I have never gotten Katanas because they're usually sold out of L, unless i go full price but I have a law of NEVER paying full price.

And yeah the base footprint is smaller than Union and still fits bigger boots. Union has the strangest baseplate in the market...


----------



## Nivek (Jan 24, 2008)

Get the Katanas.


----------



## drblast (Feb 28, 2017)

I've had good experiences with Gen X EST but reflex has been meh.

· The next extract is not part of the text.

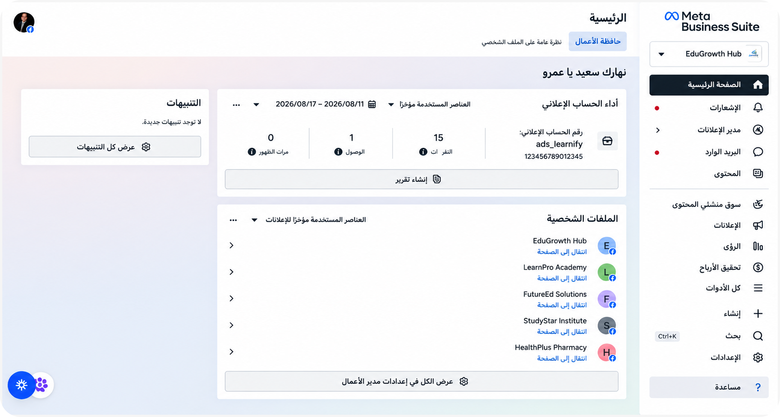This screenshot has width=780, height=417.
Task: Expand the HealthPlus Pharmacy row chevron
Action: click(x=231, y=352)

Katanas are awesome. Targas are awesome but if you're really concerned about weight then katanas are the way to go.


----------



## Kevington (Feb 8, 2018)

I demoed a Mullair a few weeks ago with my Katanas on it. It felt like a good combination. Its a quite narrow board so it doesn't take much to engage a turn. Katanas are a good bit stiffer in the baseplate than Cartels.


----------



## Phedder (Sep 13, 2014)

F1EA said:


> I have never gotten Katanas because they're usually sold out of L, unless i go full price but I have a law of NEVER paying full price.
> 
> And yeah the base footprint is smaller than Union and still fits bigger boots. Union has the strangest baseplate in the market...


Well I did get a 10% locals discount but it was still over $400cad for a binding  M/L sizing is good too, my Targas are L/XL so I have the heelcup pushed all the way forward which likes to slowly come loose over time, so far Katanas have stayed nice and tight. Probably down to old and worn hardware more than anything though.


----------



## motleybeast (Mar 25, 2015)

I don't know anything about the Mullair, let alone ridden one. But I've used both Cartels and Katanas this season just passed. I wished I'd swapped to the Katanas sooner! And after reading the comments above, I know which bindings I'm taking to Japan now with the Archetype.


----------